I started researching God. Yes, much like you would research a World War, or perhaps a famous political figure for a school paper. By process of elimination I started with Christianity first. I had spent most of my life involved with it, so it made the most sense to point out its flaws. Find the holes in the arguments, and the cracks in the logic. A natural point to start was disproving the validity of the bible. I started reading “Misquoting Jesus.” It’s actually a terribly interesting read. I also began reading blogs, interrogating friends who were Christians, and former-Christians (including two former pastors). I scoured the internet looking for facts, looking for something. Anything really that would put this issue to rest. As you may imagine I found a lot of material that both supported and refuted Christianity’s claims, but there is nothing that can prove or disprove the existence of God. Just opinion loosely supported with evidence.
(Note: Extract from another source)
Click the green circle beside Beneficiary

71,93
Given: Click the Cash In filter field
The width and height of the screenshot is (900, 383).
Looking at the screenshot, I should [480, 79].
After much searching, my wife and I came to the conclusion that we definitely believed in some sort of a Creator. So we were back to Agnostic. But what about Jesus? Ah yes, that handsome fellow in all of the stained glass windows.

While we were in agreement that there was definitely a creator, Jesus was a sticking point for me. It just didn’t make any sense to me. God so loved the world, a world filled with evil, with assholes like me, with terrible things happening everyday, that he gave us his only son and let us murder him in the most horrendous way possible? I’m a father, and you’d better believe that if there were 1,000 people about to die, and all I had to do was sacrifice my son to save them, I’m letting every last one of them go down. So why would God do this? Why give us a world, watch us destroy it, destroy ourselves, and then give us something even more precious to destroy? It made no sense. Let’s raise the agnostic flag once and for all, and drop our bibles in the recycling bin!!!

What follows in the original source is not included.